Books are revered in my faith, just as one would revere a trusted teacher or confidante. When one drops a holy book, such as the Torah, one immediately picks it up and kisses it. Torahs, Talmuds, prayer books and the like are only used for what they were designed—study and devotion. They are not used for propping up table legs or as coasters for coffee. And just as we put on our best clothes for synagogue services, we dress up the Torah scrolls in the ark, placing crowns of silver or gold upon them.

And when the ark is opened we stand in respect as one would stand in the presence of a cherished mentor or wise one.

And so it was not surprising that two people of the book—author and entrepreneur Joshua Foer and Google alum Brett Lockspeiser—decided to bring the entirety of Jewish literature, lore and liturgy, all 3,300-plus volumes of it, into the 21st century. Determined to make it available to every Jew on earth, they embarked on a massive digitalizing and compilation project, releasing their code under an open-source license for wide access. That was 10 years ago. And Sefaria (after the Hebrew word, sefer—book) was born.

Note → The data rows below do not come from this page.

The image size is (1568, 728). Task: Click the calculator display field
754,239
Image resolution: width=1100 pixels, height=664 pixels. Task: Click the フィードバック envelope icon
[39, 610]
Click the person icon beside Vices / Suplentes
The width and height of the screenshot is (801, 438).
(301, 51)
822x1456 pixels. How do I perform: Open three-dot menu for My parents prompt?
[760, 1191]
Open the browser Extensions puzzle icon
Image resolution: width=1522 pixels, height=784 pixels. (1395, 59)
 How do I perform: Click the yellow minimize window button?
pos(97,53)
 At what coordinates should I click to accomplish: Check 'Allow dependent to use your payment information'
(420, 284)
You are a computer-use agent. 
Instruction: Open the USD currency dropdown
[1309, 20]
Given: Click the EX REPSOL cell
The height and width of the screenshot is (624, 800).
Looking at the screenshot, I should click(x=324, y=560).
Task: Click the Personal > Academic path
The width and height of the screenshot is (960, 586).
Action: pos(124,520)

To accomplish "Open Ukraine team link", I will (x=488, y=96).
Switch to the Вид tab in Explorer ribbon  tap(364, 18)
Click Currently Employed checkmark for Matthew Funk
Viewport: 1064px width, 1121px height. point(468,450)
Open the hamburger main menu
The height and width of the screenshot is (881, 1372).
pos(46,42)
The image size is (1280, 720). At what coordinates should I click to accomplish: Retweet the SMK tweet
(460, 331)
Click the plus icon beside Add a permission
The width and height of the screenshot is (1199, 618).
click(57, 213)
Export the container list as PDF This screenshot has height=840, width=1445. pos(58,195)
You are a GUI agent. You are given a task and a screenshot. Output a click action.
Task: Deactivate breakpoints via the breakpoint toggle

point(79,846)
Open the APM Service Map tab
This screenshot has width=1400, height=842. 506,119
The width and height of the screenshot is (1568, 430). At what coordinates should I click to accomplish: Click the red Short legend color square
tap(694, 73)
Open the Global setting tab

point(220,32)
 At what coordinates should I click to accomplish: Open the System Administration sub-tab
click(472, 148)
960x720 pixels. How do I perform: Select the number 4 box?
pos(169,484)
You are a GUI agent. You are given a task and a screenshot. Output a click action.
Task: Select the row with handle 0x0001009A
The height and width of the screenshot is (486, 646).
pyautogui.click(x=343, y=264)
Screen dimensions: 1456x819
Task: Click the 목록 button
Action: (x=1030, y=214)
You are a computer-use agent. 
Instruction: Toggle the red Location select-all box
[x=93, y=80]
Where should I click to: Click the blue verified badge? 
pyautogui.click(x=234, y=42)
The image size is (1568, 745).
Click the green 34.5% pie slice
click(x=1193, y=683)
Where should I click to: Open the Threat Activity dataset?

Three years later Sefaria launched its first mobile app.

The following year, 2017, a website rolled out for Hebrew speakers.

Sefaria is a virtual search engine for Jewish holy writ. One can search for all locations of a biblical verse—whether in the Bible or quoted again elsewhere. Or if one prefers to search by subject, a simple entry of “gun-control” or “abortion” will direct one to the primary texts that discourse on those or other topics.

“From the validity and the verification of the text, to the sources, the fact that you can choose what translations you use—all of that is just unbelievable. No one else does anything like it,” says Yosef Gillers, founder of Grow Torah, an organization that provides environmental Torah education programs for mostly Modern Orthodox day schools.

At 700,000 monthly users and a yearly budget close to $5 million, Sefaria can only expand. The next big project will involve access to modern Judaica classics that are still under copyright, thus giving Jews and non-Jews around the world not only the full spectrum of Jewish thought from ancient times to modern, but the ability to call any part of it up at the click of a mouse.

The Mishnah—the first major work of rabbinical literature, dating from about the end of the second century CE and available through Sefaria—relays to us the words of Shimon the Righteous across the millennia: “On three things the world stands: on the Torah, on prayer/worship and on acts of lovingkindness."

Thanks to the creators of Sefaria, Numbers One and Two on Old Shimon’s list are no further away than the most convenient screen. Number Three is still up to us.